"Sala operacyjna": sezon 2, odcinek 11. Zespół Pectus spełnia marzenie Dominiki
W nowym sezonie serialu "Sala operacyjna" kamera towarzyszy pacjentom zmagającym się z ciężkimi chorobami. W jedenastym odcinku zobaczymy dalszą część historii 33-letniej Dominiki z zespołem Downa, którą czeka operacja stabilizująca kręgi szyjne.
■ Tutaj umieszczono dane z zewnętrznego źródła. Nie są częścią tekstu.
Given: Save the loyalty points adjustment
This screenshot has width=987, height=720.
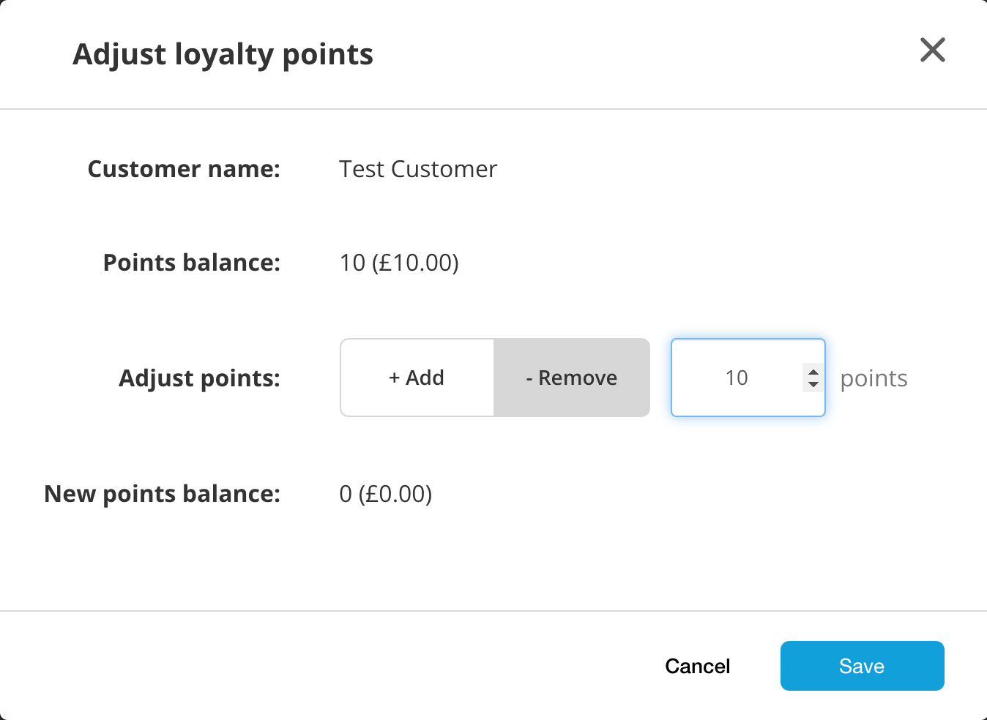Looking at the screenshot, I should (x=862, y=666).
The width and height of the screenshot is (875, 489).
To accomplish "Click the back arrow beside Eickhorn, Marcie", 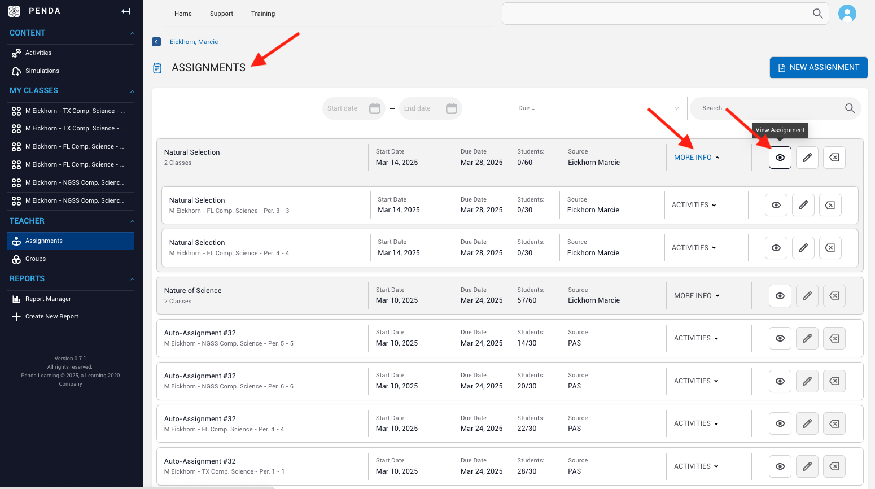I will point(156,42).
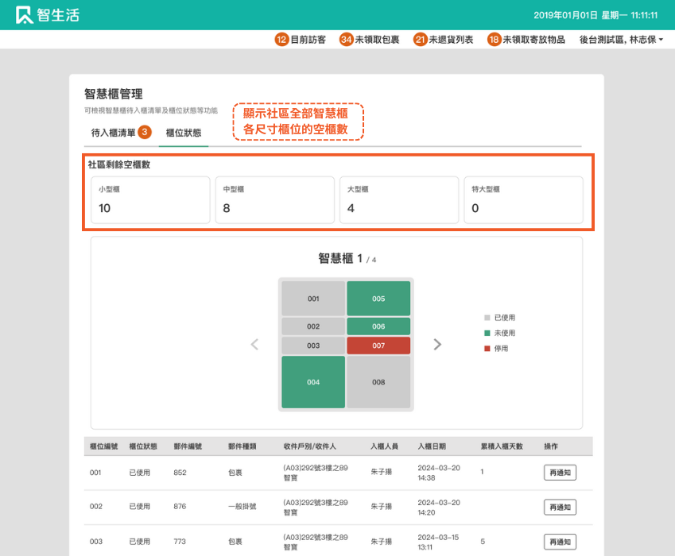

33-letnia Dominika cierpi na zespół Downa. Od jakiegoś czasu skarżyła się na mrowienie w rękach, a jej mama zauważyła, że ma także problem z chodzeniem. Po wielu konsultacjach z neurologami trafiła do szpitala Zachodniego w Grodzisku Mazowieckim, gdzie dr Rafał Górski postawił wreszcie prawidłową diagnozę. Neurochirurdzy zdecydowali się na przeprowadzenie bardzo ryzykownej operacji stabilizacji kręgów szyjnych. To jeden z najtrudniejszych zabiegów w neurochirurgii. Ryzyko uszkodzenia rdzenia kręgowego lub wylewu krwi do mózgu jest ogromne, jednak nie ma innego wyboru. Bez natychmiastowej operacji Dominika do końca życia będzie jeździć na wózku inwalidzkim, a w najgorszym wypadku umrze, tym bardziej, że choroba szybko postępuje.
Dominika bardzo boi się operacji. Do szpitala wzięła ze sobą zdjęcie, na którym jest ona oraz członkowie jej ulubionego zespołu Pectus. Zdjęcie zostało zrobione podczas koncertu. Teraz ma pomóc jej przetrwać – tak powiedziała reżyserce serialu. Producenci postanowili opisać historię Dominiki i wysłać członkom zespołu. Nie musieli długo czekać na odpowiedzieć. Mimo wielu zajęć związanych z promocją nowej płyty Pectus zareagował błyskawicznie. Po operacji czeka więc na Dominikę wielka niespodzianka!